William Bernet ha di fatto raccolto l’eredità di Gardner portando avanti le sue ricerche, preferendo però l’uso dell’espressione PAD (invece di PAS) e non vincolando la presenza del disturbo all’attività denigratoria di un genitore. Lo stesso Bernet (2010) fornisce alcuni chiarimenti terminologici:

  • “alienazione parentale” (Parental Alienation) indica appunto “la forte alleanza di un bambino con un genitore e il rifiuto di una relazione con l’altro genitore senza giustificazione legittima”;

  • “sindrome di alienazione parentale” (Parental Alienation Syndrome, PAS) è un sottoinsieme dell’alienazione parentale, che si presenta allorquando il rifiuto del bambino di un genitore è attivamente influenzato dall’altro ex-coniuge;

  • “disturbo di alienazione parentale” (Parental Alienation Disorder, PAD), indica la situazione relazionale disfunzionale del bambino che sperimenta l’alienazione parentale indipendentemente dal contesto, cioè con o senza intervento manipolatorio di un genitore sul bambino contro l’altro genitore.
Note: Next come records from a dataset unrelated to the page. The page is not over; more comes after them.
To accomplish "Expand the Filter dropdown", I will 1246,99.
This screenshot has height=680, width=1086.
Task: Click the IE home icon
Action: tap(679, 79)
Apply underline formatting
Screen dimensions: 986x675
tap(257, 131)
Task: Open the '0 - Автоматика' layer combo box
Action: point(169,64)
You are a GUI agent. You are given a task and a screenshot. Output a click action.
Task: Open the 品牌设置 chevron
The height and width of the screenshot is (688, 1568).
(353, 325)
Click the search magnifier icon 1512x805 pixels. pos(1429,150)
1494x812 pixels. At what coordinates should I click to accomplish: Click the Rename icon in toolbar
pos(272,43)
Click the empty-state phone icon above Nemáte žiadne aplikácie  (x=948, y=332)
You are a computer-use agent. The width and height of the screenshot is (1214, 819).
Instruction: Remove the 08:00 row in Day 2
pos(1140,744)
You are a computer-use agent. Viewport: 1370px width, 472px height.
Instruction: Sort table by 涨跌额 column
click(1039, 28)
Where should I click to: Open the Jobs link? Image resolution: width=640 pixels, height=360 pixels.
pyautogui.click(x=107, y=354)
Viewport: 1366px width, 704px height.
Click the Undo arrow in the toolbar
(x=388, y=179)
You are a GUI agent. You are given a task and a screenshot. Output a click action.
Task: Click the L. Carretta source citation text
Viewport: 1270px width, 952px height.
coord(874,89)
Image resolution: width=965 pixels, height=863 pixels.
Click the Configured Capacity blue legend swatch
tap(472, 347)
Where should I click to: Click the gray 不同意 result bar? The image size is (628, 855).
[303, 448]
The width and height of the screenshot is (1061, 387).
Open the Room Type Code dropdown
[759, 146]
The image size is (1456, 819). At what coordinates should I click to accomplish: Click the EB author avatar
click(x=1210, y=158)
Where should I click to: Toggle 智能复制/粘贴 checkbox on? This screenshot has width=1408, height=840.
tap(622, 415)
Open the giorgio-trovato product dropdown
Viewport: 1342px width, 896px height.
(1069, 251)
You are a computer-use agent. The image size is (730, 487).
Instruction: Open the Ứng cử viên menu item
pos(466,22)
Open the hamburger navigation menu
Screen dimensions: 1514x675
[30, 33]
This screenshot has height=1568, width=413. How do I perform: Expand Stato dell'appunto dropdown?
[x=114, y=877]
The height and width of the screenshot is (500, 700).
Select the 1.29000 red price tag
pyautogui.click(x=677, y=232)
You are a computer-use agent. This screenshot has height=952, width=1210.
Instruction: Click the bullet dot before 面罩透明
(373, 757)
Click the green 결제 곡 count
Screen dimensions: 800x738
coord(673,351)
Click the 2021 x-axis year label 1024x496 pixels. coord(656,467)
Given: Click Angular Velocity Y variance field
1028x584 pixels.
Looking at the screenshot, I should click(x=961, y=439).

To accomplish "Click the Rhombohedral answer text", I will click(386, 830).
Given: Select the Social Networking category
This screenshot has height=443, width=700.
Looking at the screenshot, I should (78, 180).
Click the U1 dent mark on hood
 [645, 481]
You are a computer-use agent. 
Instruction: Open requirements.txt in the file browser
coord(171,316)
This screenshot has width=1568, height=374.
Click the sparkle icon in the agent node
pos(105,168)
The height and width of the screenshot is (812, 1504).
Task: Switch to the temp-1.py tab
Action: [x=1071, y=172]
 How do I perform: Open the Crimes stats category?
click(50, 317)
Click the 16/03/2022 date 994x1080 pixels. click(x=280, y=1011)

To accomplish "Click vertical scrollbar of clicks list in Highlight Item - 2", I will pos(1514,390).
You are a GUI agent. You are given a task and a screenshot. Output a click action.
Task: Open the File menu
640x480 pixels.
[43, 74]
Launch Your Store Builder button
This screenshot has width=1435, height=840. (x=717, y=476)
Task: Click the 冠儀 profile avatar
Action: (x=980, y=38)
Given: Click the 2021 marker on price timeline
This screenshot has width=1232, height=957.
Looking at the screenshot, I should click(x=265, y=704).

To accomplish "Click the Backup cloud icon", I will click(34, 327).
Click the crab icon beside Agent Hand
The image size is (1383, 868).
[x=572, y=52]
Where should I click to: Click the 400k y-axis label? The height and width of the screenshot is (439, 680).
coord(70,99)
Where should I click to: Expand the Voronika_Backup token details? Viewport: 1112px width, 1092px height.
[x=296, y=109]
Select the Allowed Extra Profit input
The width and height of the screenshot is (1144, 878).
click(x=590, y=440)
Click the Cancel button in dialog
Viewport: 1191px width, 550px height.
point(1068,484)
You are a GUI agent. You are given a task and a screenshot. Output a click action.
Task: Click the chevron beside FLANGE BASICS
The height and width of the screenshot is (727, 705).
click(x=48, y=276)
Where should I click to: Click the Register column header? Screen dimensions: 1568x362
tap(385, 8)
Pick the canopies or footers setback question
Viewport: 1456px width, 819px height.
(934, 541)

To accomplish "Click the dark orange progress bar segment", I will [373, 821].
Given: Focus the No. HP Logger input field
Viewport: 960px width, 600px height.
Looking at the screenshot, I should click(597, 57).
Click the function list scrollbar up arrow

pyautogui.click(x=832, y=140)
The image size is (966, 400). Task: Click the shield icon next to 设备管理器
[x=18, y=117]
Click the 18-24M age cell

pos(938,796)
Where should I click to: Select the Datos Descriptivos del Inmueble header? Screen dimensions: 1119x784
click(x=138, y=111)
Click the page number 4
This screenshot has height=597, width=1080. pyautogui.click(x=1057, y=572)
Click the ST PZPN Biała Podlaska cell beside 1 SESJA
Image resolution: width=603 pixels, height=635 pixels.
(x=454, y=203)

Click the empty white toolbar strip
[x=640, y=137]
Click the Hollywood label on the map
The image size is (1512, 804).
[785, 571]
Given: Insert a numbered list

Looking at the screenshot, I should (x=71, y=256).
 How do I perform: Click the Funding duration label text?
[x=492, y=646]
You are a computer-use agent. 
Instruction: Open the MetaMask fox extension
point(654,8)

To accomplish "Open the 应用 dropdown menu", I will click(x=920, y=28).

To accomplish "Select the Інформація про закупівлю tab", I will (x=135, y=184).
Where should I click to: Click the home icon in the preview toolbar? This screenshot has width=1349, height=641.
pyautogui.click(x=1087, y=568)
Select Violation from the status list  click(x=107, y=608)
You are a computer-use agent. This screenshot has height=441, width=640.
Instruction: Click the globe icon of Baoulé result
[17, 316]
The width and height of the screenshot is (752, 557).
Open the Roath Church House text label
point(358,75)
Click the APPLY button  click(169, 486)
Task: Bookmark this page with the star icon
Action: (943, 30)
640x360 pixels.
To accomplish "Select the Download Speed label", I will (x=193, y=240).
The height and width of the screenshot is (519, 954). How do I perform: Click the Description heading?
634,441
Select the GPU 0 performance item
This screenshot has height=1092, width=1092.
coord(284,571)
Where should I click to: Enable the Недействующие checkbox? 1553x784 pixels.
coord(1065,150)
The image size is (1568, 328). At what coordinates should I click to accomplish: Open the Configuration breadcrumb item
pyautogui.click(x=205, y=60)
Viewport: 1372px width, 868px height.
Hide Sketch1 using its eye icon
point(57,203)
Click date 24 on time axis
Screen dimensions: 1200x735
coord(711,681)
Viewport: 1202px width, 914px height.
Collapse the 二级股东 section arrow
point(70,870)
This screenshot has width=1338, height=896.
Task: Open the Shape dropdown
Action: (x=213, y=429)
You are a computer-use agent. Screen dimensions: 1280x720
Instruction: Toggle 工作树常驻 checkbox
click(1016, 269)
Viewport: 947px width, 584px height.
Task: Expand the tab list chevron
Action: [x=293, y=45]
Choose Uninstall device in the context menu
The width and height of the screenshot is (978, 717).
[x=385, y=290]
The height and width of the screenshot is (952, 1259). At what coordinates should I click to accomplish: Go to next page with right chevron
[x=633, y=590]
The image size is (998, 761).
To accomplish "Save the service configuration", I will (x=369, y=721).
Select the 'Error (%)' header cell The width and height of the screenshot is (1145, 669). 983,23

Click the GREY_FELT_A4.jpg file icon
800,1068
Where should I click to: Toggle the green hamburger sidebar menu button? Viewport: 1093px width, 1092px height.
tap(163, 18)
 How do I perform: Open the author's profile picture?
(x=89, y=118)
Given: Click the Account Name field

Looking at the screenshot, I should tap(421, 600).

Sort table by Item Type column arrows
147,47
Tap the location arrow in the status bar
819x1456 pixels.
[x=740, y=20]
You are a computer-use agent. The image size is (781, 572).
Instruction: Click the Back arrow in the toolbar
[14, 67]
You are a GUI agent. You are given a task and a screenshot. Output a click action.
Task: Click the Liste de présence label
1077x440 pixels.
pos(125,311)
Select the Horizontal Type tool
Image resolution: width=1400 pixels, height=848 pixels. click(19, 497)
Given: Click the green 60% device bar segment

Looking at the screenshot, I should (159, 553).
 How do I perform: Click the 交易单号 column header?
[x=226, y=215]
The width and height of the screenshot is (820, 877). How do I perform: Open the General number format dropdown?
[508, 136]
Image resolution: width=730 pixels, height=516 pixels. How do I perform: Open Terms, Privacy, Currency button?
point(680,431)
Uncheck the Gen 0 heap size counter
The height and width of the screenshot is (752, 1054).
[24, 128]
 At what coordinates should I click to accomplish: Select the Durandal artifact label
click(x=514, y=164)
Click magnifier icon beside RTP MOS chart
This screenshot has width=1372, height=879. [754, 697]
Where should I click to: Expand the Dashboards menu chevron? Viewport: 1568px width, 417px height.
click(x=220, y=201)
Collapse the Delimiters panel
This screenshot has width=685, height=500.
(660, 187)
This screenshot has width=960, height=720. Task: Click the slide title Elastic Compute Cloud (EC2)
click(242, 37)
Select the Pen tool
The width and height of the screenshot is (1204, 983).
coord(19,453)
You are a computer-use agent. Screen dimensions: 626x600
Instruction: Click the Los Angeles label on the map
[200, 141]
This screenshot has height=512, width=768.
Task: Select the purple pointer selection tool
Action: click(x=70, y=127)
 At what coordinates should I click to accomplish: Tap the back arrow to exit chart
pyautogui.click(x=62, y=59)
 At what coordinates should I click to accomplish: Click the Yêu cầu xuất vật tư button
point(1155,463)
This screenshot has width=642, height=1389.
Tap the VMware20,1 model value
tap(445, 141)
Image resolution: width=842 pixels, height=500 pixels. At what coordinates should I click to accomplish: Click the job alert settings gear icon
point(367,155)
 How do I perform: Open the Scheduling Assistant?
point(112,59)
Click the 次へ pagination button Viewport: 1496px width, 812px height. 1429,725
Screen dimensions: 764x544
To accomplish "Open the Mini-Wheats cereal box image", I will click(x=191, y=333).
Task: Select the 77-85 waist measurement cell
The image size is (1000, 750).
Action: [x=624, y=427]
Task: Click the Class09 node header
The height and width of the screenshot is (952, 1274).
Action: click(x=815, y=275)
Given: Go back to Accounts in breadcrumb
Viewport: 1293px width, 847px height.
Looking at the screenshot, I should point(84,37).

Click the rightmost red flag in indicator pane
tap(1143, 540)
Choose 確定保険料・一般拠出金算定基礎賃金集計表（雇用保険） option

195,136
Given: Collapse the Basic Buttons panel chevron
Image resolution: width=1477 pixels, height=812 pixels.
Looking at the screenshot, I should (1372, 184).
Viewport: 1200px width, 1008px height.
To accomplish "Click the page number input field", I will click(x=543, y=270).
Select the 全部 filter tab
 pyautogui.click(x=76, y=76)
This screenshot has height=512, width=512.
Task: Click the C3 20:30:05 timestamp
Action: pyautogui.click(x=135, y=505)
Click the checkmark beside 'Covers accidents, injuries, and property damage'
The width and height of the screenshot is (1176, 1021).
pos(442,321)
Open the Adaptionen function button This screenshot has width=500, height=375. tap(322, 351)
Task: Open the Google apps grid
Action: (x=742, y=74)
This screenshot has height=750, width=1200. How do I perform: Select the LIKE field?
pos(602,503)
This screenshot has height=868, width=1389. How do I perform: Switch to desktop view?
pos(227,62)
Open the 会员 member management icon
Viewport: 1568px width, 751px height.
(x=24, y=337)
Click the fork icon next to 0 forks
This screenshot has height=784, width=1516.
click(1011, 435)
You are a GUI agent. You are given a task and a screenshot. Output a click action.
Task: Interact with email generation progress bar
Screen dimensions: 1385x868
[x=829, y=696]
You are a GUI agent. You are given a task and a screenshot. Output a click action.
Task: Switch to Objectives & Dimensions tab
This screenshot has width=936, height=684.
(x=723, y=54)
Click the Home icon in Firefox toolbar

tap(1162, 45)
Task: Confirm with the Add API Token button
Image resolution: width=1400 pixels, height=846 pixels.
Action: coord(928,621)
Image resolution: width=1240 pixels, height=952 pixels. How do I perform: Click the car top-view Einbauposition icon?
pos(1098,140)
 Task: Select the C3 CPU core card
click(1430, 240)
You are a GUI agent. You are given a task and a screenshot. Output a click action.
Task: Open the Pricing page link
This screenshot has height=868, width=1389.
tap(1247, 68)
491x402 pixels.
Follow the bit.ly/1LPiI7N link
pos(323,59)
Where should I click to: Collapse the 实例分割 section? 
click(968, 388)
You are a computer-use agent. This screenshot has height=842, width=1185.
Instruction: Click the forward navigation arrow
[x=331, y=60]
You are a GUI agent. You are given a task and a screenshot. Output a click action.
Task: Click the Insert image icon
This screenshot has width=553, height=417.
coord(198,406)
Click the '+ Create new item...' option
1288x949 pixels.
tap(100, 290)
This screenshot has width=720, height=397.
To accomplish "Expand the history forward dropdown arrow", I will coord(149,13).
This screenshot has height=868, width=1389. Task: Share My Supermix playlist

(1) Gardner R , Recent Trends in Divorce and Custody Litigation, Academy Forum 29 (2) 1985, 3-7; Gardner R, Misinformation Versus Facts About the Contributions of Richard A. Gardner,M.D., American Journal of Family Therapy 30 (5), 2005, 395-416; Gardner, L’isteria dell’abuso sessuale, QuattroVenti, 2013.

(2) Minuchin S et al.1975 A Conceptual Model of Psychosomatic Illness in Children Family Organization and Family Therapy, Arch Gen Psychiatry. 1975;32 (8):1031-1038.

(3) Fidler B J. Bala N. (2010) Children resisting postseparation contact with aparent: concepts, controversies, and conundrums, Family court review, Vol. 48 No. 1, January 2010 10–47; Gijseghem Ht van L’irriducibile resistenza al concetto di alienazione genitoriale

(4) Moro CA, 2003 Figli e genitori separati: quali soluzioni per garantire il diritto ai minori di incontrare i genitori, in Politiche per l’Infanzia e la famiglia, Fondazione Zancan, Alberto Brigo editore, Rovigo, 2006

(5) Il concetto di derivazione anglosassone era “Best Interest” sovente malamente tradotto con ‘superiore’ o addirittura ‘supremo’, laddove la nozione originaria implicava comunque un bilanciamento di diritti (cfr. Lenti, 2016).